====== TEXTE FOURNI
GIULIO CESARE IN EGITTO
De Georg-Friedrich Hændel, livret de Nicola Haym
Opéra de Marseille


Triomphe de Jules dans la ville de César. Marseille, ville baroquissime par son métissage culturel, semblait peu ouverte au Baroque : une montéverdienne Poppée modernisée, couronnée à Dallas, fut détrônée ici ; en 1996, Radamisto, avec Nathalie Stutzmann et Ludovic Tézier, du même musicien et librettiste, avait déçu. Jules César rameute les foules et fait événement.

L’œuvre
Giulio Cesare in Egitto (1724) est repris d’un opéra précédent de Sartorio (1670), inspiré de Plutarque. Vainqueur de Pompée qui lui disputait le pouvoir à Rome, César le poursuit en Égypte où il s’est réfugié avec sa femme Cornélie et son fils Sextus. Il arrive alors que la guerre civile fait rage aussi entre Ptolémée et sa sœur (et épouse) Cléopâtre qui se disputent le trône. Pour se gagner son alliance, Ptolémée lui offre la tête de son ennemi Pompée, au grand dégoût de César et au désespoir de Cornélie et de son fils. Cléopâtre, d’abord déguisée, par la ruse et la séduction, se gagnera ses faveurs et le trône. La trame est historique, donc, si les détails sont inventés, tout comme dans les pièces de Racine ou de Corneille, dont La Mort de Pompée avait inspiré d’ailleurs le librettiste de l’opéra original que calque celui de Hændel : les héros y sont fatalement amoureux et même les comparses s’éprennent de la belle veuve éplorée Cornélie, séduisant même ses ennemis, comme Andromaque. L’opéra baroque n’est donc pas plus invraisemblable que le théâtre romantique (Ruy Blas, Ernani) ou l’opéra (Trovatore, Forza del destino). En tous les cas, Jules César est plus juste historiquement que le Don Carlo, de Schiller et Verdi.
Tout opera seria devait avoir un lieto fine, un happy end : les méchants périssent, Ptolémée est assassiné par Sextus, vengeant son père et apaisant sa mère. César établit sur le trône Cléopâtre (qui se déclare vassale de Rome) ils, s’aiment, sont heureux. Et ont un enfant, ce que l’opéra ne dira pas. Ni que César est marié à Rome, qu’il sera assassiné. On taira aussi que Cléopâtre épouse son autre frère Ptolémée XV, et qu’elle même, avec Antoine son autre amant romain, vaincue par Octave, sera poussée au suicide (un air de Sextus fait allusion à l’aspic) et que le fils qu’elle eut avec César, Césarion, finit assassiné par Octave le futur Auguste apparemment clément, de peur de se voir disputé l’héritage du grand Jules. Mais tout cela, le public de l’époque le savait d’avance.
============
====== DONNÉES FOURNIES
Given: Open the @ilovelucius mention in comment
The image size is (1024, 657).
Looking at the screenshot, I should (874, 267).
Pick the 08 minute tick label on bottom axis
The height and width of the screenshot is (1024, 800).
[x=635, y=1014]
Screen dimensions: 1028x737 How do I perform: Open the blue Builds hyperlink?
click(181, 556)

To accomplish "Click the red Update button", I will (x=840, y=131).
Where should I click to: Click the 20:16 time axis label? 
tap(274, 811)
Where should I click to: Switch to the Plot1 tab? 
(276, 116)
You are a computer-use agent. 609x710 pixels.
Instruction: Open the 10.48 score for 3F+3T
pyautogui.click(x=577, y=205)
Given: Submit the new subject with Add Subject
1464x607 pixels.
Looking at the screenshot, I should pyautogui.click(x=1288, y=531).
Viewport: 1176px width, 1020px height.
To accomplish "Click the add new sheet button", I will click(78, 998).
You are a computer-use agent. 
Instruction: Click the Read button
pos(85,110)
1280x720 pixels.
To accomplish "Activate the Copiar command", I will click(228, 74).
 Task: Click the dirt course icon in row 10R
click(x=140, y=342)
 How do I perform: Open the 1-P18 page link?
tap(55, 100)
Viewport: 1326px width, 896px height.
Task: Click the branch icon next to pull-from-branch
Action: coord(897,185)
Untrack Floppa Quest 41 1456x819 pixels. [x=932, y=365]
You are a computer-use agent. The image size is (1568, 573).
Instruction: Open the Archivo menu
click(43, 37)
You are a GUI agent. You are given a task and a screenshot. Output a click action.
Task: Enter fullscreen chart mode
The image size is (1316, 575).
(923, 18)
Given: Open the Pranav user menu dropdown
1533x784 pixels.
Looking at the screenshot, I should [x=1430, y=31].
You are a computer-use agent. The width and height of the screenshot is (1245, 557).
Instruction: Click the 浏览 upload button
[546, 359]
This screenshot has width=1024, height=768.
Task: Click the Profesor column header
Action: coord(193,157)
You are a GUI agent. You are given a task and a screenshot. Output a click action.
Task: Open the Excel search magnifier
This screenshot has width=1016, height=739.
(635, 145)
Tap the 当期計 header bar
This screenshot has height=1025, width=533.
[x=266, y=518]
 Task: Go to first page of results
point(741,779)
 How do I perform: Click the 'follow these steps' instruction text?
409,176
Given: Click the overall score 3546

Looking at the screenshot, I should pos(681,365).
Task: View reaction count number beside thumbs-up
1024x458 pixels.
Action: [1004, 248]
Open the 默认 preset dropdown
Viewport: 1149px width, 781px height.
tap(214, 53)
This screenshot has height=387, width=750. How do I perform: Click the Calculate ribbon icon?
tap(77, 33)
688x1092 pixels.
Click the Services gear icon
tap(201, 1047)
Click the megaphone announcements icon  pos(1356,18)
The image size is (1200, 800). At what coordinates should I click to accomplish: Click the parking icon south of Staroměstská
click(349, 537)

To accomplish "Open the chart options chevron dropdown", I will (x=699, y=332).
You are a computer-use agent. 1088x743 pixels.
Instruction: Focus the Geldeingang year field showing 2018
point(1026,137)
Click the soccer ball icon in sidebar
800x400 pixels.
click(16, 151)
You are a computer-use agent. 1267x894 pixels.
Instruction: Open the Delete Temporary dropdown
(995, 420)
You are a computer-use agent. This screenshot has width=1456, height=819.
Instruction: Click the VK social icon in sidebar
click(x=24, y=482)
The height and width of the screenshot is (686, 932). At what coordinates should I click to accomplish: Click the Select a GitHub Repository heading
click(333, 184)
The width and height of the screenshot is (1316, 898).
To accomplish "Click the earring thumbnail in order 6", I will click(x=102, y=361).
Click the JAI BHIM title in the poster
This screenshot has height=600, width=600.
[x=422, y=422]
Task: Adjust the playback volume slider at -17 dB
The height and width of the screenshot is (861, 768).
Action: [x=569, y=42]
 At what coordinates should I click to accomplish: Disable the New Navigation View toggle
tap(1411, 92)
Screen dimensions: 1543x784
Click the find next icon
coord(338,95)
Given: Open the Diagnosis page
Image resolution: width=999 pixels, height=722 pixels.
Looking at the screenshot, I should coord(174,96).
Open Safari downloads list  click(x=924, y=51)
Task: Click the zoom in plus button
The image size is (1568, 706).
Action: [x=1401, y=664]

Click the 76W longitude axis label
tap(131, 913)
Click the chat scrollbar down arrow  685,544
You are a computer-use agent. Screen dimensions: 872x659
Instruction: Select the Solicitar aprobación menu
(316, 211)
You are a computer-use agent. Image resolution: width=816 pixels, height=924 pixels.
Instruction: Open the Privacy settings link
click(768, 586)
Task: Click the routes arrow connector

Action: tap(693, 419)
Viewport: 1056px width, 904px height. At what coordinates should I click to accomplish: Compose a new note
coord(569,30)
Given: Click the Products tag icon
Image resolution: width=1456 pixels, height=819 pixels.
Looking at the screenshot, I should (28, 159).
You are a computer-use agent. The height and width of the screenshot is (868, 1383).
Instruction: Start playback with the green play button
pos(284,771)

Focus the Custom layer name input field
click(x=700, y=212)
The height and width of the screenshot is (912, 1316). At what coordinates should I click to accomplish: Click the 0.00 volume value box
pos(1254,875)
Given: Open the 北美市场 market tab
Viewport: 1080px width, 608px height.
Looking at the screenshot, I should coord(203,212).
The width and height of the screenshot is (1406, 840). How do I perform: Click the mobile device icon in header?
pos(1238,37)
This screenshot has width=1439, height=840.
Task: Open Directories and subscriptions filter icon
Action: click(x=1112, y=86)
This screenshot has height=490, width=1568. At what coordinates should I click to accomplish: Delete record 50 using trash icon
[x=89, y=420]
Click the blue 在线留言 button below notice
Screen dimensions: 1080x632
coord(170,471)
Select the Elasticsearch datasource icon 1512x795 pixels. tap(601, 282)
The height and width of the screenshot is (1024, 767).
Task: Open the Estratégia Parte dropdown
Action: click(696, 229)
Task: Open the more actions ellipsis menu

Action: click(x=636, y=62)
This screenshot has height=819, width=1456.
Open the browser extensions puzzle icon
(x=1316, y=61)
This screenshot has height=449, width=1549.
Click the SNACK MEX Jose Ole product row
============
- [TRAVAIL DEMANDÉ]:
Dans le texte sur Giulio Cesare in Egitto, qui tue Ptolémée à la fin de l'opéra ? La liste vient d'une autre source que le texte.

- [RÉPONSE ÉCRITE]:
Sextus, qui venge ainsi son père.